Column | Description | Multiple Values |
---|---|---|
Computed_Block_Hash |
This column contains the computed hash of the Bitcoin block, which is calculated based on the data in the block's header and the transactions included in the block. This hash uniquely identifies the block on the Bitcoin network and is used to link blocks together to form the blockchain. | N |
Previous_Block_Hash |
This column contains the hash of the previous block in the blockchain. This hash links the current block to the previous block and forms a chain of blocks, hence the term "blockchain" | N |
Next_Block_Hash |
This column contains the hash of the next block in the blockchain. This hash is computed by miners as they try to add a new block to the blockchain. | N |
Merkle_Root |
This column contains the Merkle root of the transactions included in the block. The Merkle root is a hash of all the transaction hashes in the block, and it serves as a compact summary of all the transactions included in the block. | N |
Timestamp |
This column contains the timestamp of when the block was mined. This timestamp is stored as the number of seconds since January 1, 1970, and is used to order blocks chronologically. | N |
Nonce |
This column contains the nonce value used by miners to try to find a valid block hash. Miners iterate over nonce values in order to find a block hash that meets the difficulty requirement set by the Bitcoin network. | N |
BlockReward |
This column contains the reward that the miner who mined the block received. In the early days of Bitcoin, this reward was 50 bitcoins per block, but it has since been halved multiple times and is currently at 6.25 bitcoins per block. | N |
Transaction_Hash |
This column contains the hash of a transaction included in the block. Transactions are included in the block in a specific order, and this hash links the transaction to its place in the block. | N |
Input_Addresses |
This column contains the addresses from which the inputs to a transaction were spent. Bitcoin transactions can have multiple inputs, and each input spends the output of a previous transaction. | Y |
Transaction_Hash_of_Inputs |
This column contains the hash of the transaction that created the outputs spent by the inputs of a transaction. This hash links the input to the output that it spent. | Y |
Input_Amount |
This column contains the amount of bitcoin spent by the inputs of a transaction. | Y |
Output_Addresses |
This column contains the addresses to which the outputs of a transaction were sent. Bitcoin transactions can have multiple outputs, and each output sends a certain amount of bitcoin to a specific address. | Y |
Output_Amount |
This column contains the amount of bitcoin sent to each output address in a transaction. The sum of the output amounts must be less than or equal to the sum of the input amounts, with the difference being the transaction fee paid to the miner who includes the transaction in a block. | Y |
- The stats.csv output file contains the parsed information for
blk00000.dat
file which contains raw data for about 4500 transactions.

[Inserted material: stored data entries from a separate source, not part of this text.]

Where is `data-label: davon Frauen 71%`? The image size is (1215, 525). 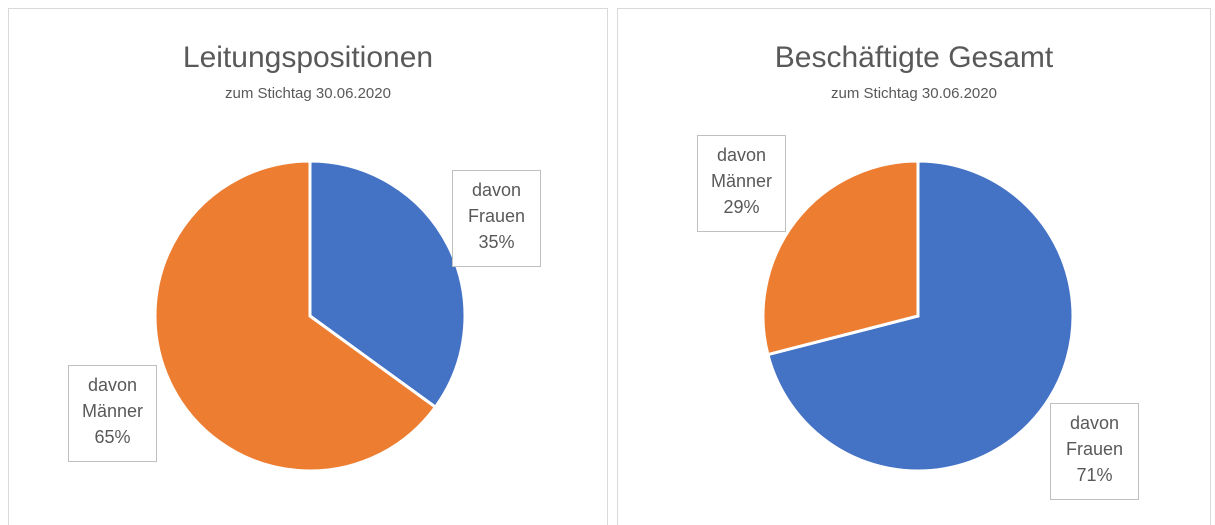 data-label: davon Frauen 71% is located at coordinates (1094, 452).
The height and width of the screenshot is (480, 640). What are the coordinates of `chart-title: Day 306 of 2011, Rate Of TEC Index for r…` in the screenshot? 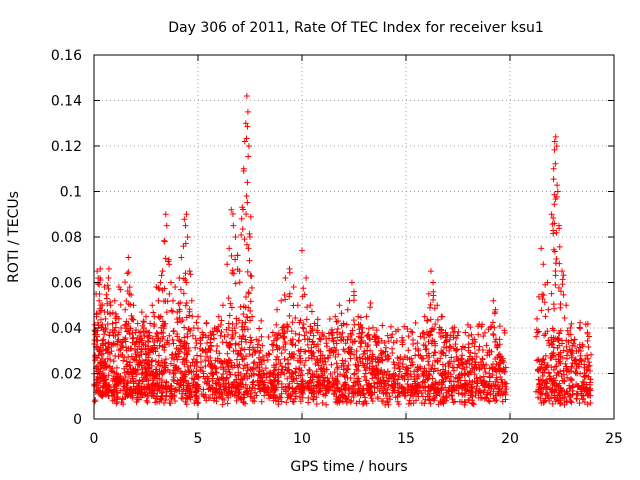 It's located at (356, 28).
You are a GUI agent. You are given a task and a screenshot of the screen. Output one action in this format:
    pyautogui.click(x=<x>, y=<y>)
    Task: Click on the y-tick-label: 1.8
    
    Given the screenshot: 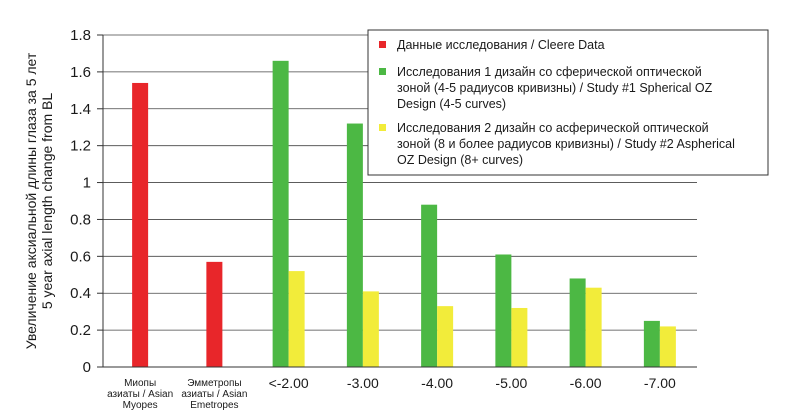 What is the action you would take?
    pyautogui.click(x=80, y=36)
    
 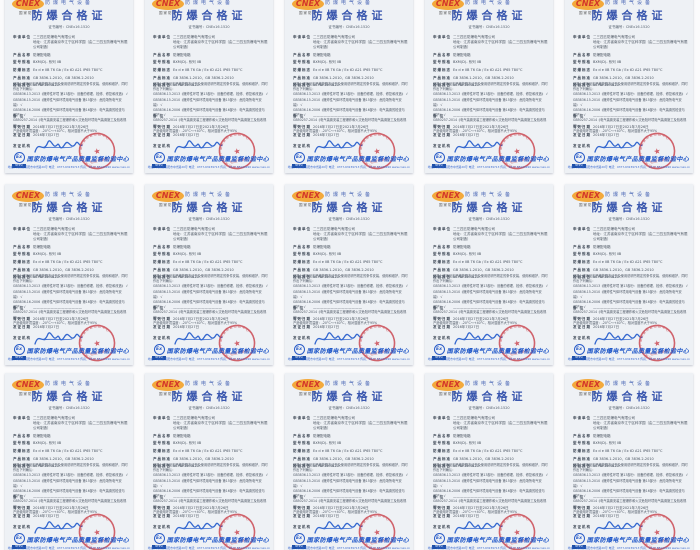 I want to click on issuer-label: 发证机构, so click(x=22, y=527).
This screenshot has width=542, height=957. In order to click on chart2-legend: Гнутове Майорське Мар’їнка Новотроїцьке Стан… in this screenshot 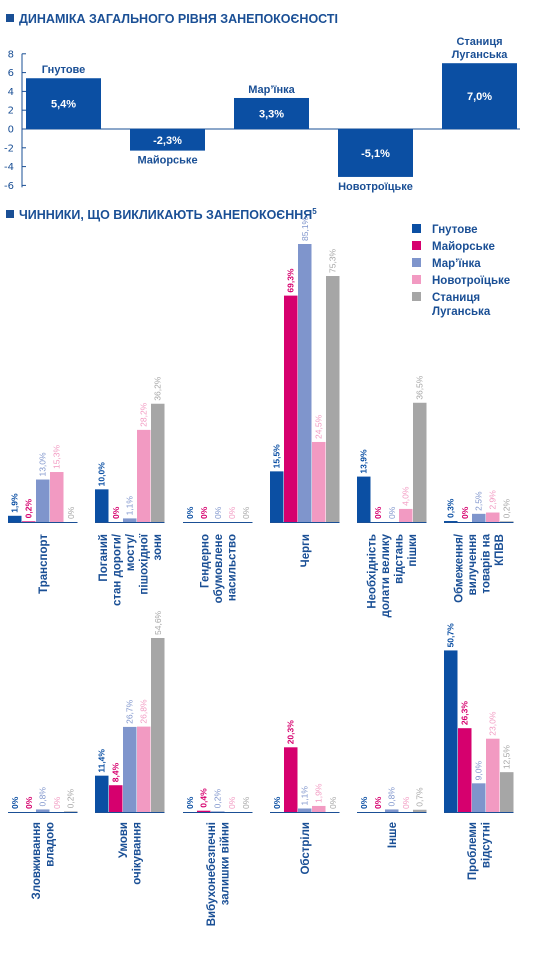, I will do `click(461, 271)`.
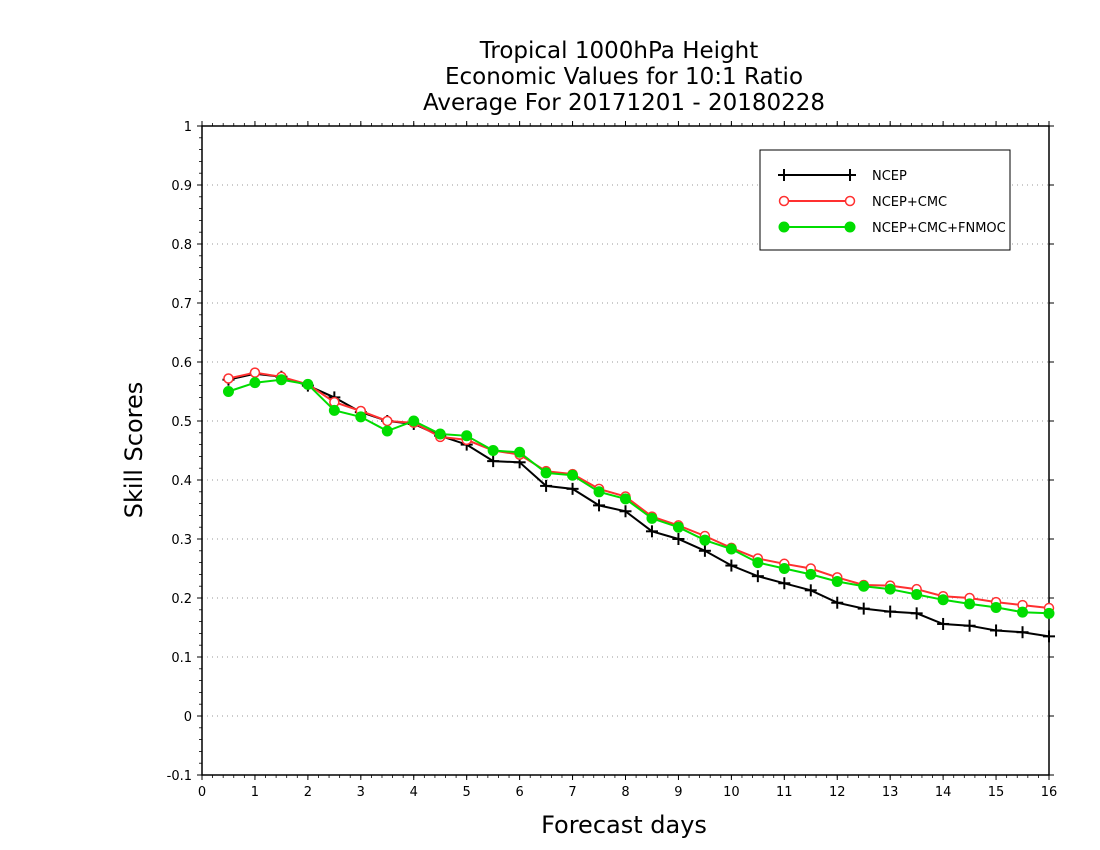 This screenshot has height=850, width=1100. Describe the element at coordinates (784, 792) in the screenshot. I see `x-tick-label: 11` at that location.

- Considering a particular block (Block 546 on the bitcoin blockcahin), we now try to map the parsed results with the information stored in Block 546 on the actual bitcoin blockchain network. We also verify the results in the process by using a trusted bitcoin blockchain information provider such as Blockchain Explorer.
-
We see that there are 4 rows in the stats.csv file having the same
Computed_Block_Hash
corresponding to block 546. This indicates that there are 4 transactions that have been recorded on this block. The same is confirmed on Blockchain Explorer. -
The details of the 4 transactions are then verified by focusing mainly on one transaction (Transaction with txid 2) which forms the 3rd transaction (0 indexing)recorded on this block.
- The input addresses are
1KAD5EnzzLtrSo2Da2G4zzD7uZrjk8zRAv
and1DZTzaBHUDM7T3QvUKBz4qXMRpkg8jsfB5
and the output addresses are identical i.e1KAD5EnzzLtrSo2Da2G4zzD7uZrjk8zRAv
. The bitcoin flow in the transaction can also be verified here with a net flow of 25 BTC (1 BTC + 24 BTC).